Je me tournai vers lui, surpris de l’entendre parler en présence de Doakes, qui était un cauchemar vivant. Mais bien sûr, Cody n’avait pas de cauchemars. Il scrutait simplement Doakes.
— Qu’est-ce qu’il y a, Cody ? demandai-je.
— Il a vu mon ombre.
Le brigadier Doakes fit un autre pas incertain dans ma direction. Sa pince droite claqua, comme si elle avait décidé toute seule de m’attaquer.
— Vwou… Fe… Ha…
Manifestement, il avait quelque chose en tête, mais il aurait mieux fait de se contenter de lancer ses regards assassins en silence parce qu’il était impossible de comprendre les syllabes visqueuses qui sortaient de sa bouche.
— Ke… Fe… Vwou… siffla-t-il, et c’était une condamnation tellement claire de toute la personne de Dexter que je compris au moins qu’il m’accusait de quelque chose.
— Qu’est-ce que vous voulez dire ? demandai-je. Je n’ai rien fait.
— Ga-on, dit-il en indiquant de nouveau Cody.
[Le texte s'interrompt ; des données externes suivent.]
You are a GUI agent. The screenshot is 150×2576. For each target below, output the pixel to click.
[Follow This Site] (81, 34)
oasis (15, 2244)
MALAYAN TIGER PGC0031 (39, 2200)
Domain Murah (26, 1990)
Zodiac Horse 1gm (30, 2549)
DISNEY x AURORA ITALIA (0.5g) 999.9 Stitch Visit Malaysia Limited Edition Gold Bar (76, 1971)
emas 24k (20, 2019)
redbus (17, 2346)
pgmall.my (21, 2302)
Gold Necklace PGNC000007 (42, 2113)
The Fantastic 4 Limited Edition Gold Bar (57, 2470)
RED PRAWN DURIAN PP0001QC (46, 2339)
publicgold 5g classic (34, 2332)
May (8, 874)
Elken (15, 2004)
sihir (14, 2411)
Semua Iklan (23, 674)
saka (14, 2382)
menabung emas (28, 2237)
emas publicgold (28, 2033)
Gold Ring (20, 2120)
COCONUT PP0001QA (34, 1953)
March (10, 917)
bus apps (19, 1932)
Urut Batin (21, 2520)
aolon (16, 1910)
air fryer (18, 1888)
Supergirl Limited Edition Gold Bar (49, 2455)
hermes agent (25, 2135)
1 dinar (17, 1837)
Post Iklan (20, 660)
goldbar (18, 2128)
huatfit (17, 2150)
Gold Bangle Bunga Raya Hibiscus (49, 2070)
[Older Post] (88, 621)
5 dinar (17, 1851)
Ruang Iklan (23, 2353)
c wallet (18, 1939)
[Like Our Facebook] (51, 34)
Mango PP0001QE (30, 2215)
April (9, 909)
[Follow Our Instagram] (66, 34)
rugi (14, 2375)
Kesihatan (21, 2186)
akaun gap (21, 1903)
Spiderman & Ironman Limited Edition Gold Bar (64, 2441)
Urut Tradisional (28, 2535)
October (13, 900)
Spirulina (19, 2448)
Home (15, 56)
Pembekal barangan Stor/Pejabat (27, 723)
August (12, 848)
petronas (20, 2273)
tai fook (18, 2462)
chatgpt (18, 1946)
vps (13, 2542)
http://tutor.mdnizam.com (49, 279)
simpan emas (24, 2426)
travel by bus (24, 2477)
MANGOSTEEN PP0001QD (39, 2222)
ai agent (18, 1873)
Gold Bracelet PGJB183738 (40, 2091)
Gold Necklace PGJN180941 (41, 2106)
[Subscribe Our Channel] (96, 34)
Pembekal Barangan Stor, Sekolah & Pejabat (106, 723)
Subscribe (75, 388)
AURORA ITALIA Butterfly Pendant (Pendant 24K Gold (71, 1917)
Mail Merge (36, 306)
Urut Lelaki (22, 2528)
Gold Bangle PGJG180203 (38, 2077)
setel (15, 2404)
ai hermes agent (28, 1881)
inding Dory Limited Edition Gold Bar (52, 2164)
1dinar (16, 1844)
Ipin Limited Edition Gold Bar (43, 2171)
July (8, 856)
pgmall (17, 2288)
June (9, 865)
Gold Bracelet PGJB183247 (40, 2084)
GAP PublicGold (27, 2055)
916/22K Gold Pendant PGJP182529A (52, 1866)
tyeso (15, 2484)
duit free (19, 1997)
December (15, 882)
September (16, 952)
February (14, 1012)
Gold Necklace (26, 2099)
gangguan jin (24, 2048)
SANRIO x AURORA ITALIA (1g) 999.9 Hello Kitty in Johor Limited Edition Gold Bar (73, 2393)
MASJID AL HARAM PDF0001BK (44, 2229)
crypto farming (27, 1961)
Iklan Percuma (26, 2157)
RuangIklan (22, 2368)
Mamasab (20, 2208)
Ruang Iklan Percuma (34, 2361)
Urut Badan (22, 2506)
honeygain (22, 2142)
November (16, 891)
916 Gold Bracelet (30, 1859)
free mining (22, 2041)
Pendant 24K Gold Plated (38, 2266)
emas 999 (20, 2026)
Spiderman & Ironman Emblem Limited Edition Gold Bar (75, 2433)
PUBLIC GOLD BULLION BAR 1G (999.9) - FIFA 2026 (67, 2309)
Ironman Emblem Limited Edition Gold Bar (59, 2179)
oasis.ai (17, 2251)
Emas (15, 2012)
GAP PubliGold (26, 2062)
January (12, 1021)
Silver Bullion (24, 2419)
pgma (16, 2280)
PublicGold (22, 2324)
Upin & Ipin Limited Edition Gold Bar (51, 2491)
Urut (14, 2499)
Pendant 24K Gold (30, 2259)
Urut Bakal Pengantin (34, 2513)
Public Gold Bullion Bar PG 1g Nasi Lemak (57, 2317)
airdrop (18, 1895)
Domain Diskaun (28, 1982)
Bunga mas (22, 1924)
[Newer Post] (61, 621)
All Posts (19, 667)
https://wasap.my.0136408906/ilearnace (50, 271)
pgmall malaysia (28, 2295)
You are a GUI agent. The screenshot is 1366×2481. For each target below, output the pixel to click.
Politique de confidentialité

— Je ne vous comprends pas, affirmai-je.
J’avoue que je faisais un peu exprès à ce stade. Il essayait de dire « garçon » et n’y parvenait pas vraiment parce qu’il n’avait plus de langue, mais mince, la patience a des limites ! Doakes aurait dû se rendre compte que ses tentatives de communication verbale ne remportaient pas un franc succès, et pourtant il s’acharnait. N’avait-il aucun sens des convenances ?
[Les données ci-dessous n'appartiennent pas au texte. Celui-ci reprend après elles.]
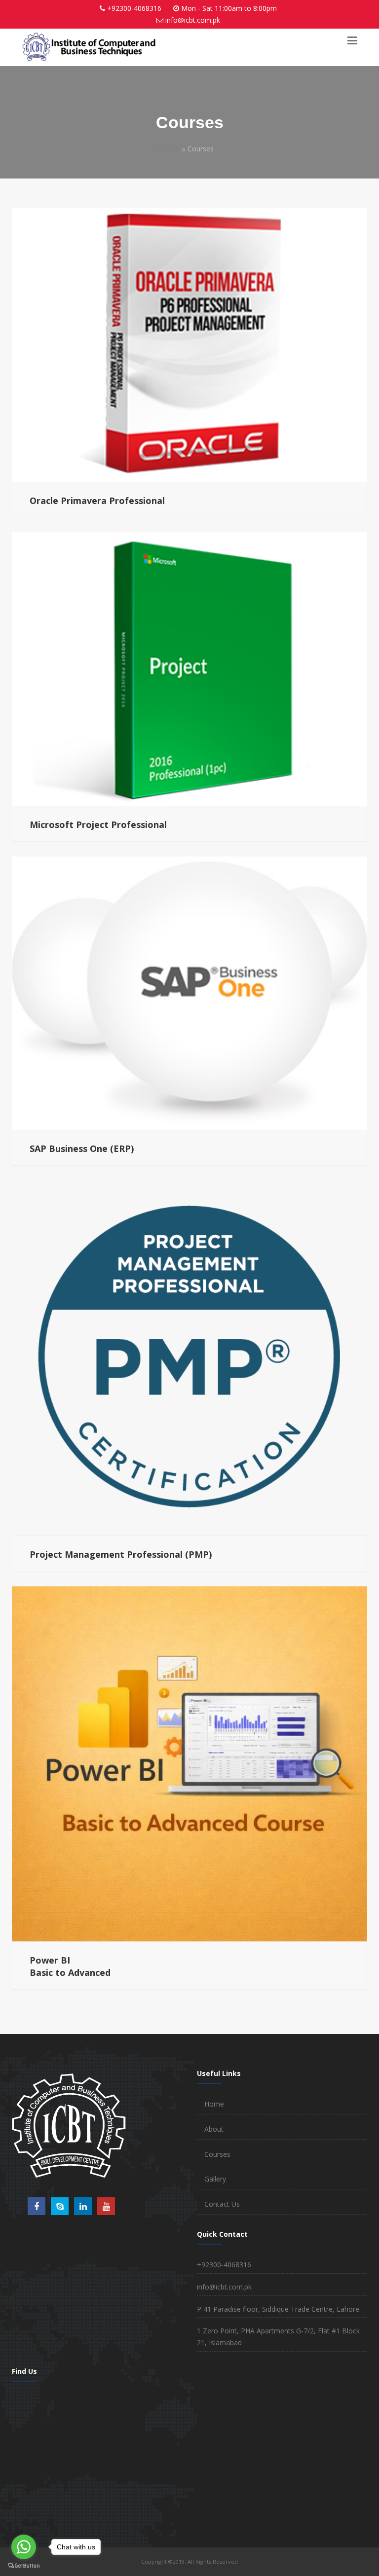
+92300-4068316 (134, 8)
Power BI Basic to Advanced (70, 1966)
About (214, 2129)
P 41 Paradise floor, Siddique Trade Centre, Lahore (278, 2309)
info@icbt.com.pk (192, 20)
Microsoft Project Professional (98, 824)
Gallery (215, 2178)
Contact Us (222, 2204)
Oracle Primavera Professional (97, 500)
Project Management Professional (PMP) (121, 1554)
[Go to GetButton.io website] (23, 2566)
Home (168, 148)
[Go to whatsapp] (23, 2547)
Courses (217, 2154)
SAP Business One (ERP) (82, 1148)
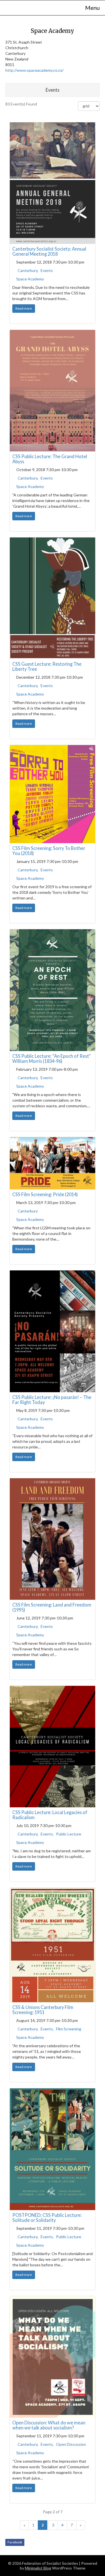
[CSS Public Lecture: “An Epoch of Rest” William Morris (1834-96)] (52, 990)
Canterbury (28, 270)
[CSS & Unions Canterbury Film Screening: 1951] (52, 1945)
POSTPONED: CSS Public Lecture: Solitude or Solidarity (47, 2217)
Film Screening (68, 2028)
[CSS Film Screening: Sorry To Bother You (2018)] (52, 794)
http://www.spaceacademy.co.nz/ (34, 70)
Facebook (15, 2542)
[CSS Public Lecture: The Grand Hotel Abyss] (52, 390)
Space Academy (30, 278)
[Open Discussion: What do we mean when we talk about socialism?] (52, 2357)
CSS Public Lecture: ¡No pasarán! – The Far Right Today (51, 1399)
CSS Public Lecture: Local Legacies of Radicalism (49, 1815)
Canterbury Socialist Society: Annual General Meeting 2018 (49, 251)
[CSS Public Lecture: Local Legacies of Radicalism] (52, 1746)
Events (47, 270)
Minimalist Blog (38, 2568)
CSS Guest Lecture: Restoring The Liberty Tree (46, 666)
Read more (23, 308)
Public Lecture (68, 1834)
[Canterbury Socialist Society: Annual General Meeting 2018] (52, 183)
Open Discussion (71, 2444)
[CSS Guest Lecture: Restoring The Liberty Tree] (52, 598)
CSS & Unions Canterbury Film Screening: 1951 (42, 2009)
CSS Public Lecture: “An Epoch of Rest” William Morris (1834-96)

Heureusement pour nous, nous fûmes interrompus par des pas précipités dans le couloir, puis Deborah surgit.
— Dexter, dit-elle.
Elle se figea en voyant le tableau abracadabrant : Doakes, sa pince levée vers moi, Astor recroquevillée près de la fenêtre, et Cody se munissant d’un scalpel pour se protéger de Doakes.
— Qu’est-ce que c’est que ce bordel ? Doakes ?
Il laissa lentement retomber son bras mais continua à me scruter.
— Je te cherchais, Dexter. Tu étais où ?
Je lui étais si reconnaissant de cette entrée parfaitement minutée que je ne lui fis pas remarquer la bêtise de sa question.
— Mais j’étais là, en train d’éduquer les enfants. Et toi ?
— En route pour Dinner Key, répliqua-t-elle. On a retrouvé le corps de Kurt Wagner.